GOVERNO LUIZ INÁCIO LULA DA SILVA:
- menor crescimento (média de 4 anos) da história;
- maior peso do Estado na economia em toda a história
- maior carga tributária da história, superando os 40% pela primeira vez
- maior arrecadação de impostos do Governo Federal em toda a história
- maior devastação da Amazônia em um quadriênio da história,
- maior corrupção e número de escândalos, CPIs e processos de corrupção de políticos
- maior desemprego da história do Brasil (9 milhões, ante 8 milhões com FHC)
- único governo com decréscimo do Brasil no ‘ranking’ do IDH (perdeu 6 posições em 4 anos)
- nos 12 anos anteriores a LILS, O Brasil subiu 14 posições nesse ‘ranking’.

INFOGRÁFICO/AE – FONTE: IBGE, MINISTÉRIO DA FAZENDA, MINISTÉRIO DO PLANEJAMENTO, MINISTÉRIO DO TRABALHO, SEADE, MOSAICO ECONOMIA POLÍTICA, FGV, TSE, ONU, FMI, MORGAN STANLEY e THE ECONOMIST
*Obs.: o crescimento com Collor foi negativo, compensado pela recuperação promovida por Itamar com FHC no comando da economia.

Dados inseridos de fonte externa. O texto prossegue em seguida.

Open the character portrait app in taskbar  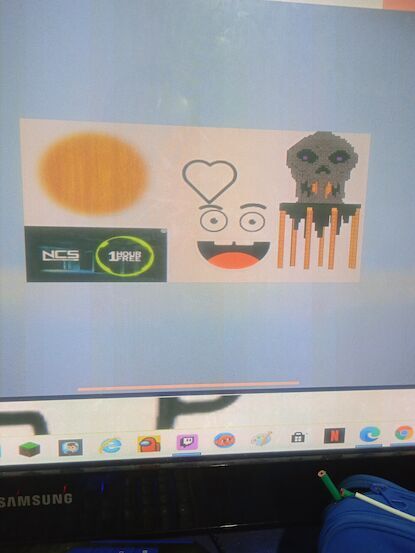[71, 447]
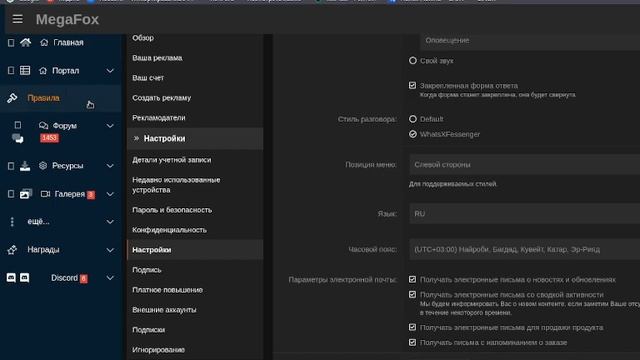The height and width of the screenshot is (360, 640).
Task: Open the Язык language dropdown
Action: click(524, 213)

O salário médio de um servidor federal era aproximadamente 2 vezes maior que o de um trabalhador paulista do setor privado no primeiro mandato de FHC, e aprox. 3 vezes no segundo mandato. Com LILS, os servidores federais passam a ganhar aprox. 4,3 vezes mais que os trabalhadores do setor privado paulista, em média.
Trabalhadores perdem massa salarial nos primeiros anos do governo LILS e não recuperam a perda nos anos seguintes.
O Brasil, líder em crescimento econômico na América Latina nos governos anteriores exceto Collor, passa a ser lanterna junto com o Haiti.
Após crescer mais que a média dos emergentes mesmo nas crises da Rússia, Ásia, etc. dos anos 90 e início do século, o Brasil passou a fazer parte do bloco de maiores potências emergentes – BRIC – Brasil, Rússia, Índia e China. Após os primeiros anos do governo LILS, os investidores passam a questionar a manutenção do Brasil no BRIC, por ter crescimento significativamente inferior ao necessário para manter sua classificação.
Mantendo o financista Henrique Meirelles no comando do Banco Central, LILS conseguiu manter a estabilidade econômica e inflação relativamente baixa – conquistas do governante anterior – reforçando as reservas externas e fortalecendo a moeda nacional perante o dólar, e ao mesmo tempo teve um ‘bode expiatório’ para desviar as críticas pelo baixo crescimento da economia.
Qualquer economista atualizado sabe que o baixo crescimento se deveu ao desvio de verbas públicas de infra-estrutura, educação, saúde, segurança e saneamento para custeio da inchada máquina administrativa, além de desvios flagrantes para organizações políticas e criminosas, reduzindo ainda mais a credibilidade do país. O elevado nível de corrupção, a falta de regras claras e transparentes e insegurança, além de problemas de infra-estrutura, burocracia, e principalmente a carga tributária recorde são os verdadeiros fatores determinantes para o baixo investimento produtivo e baixo crescimento do PIB.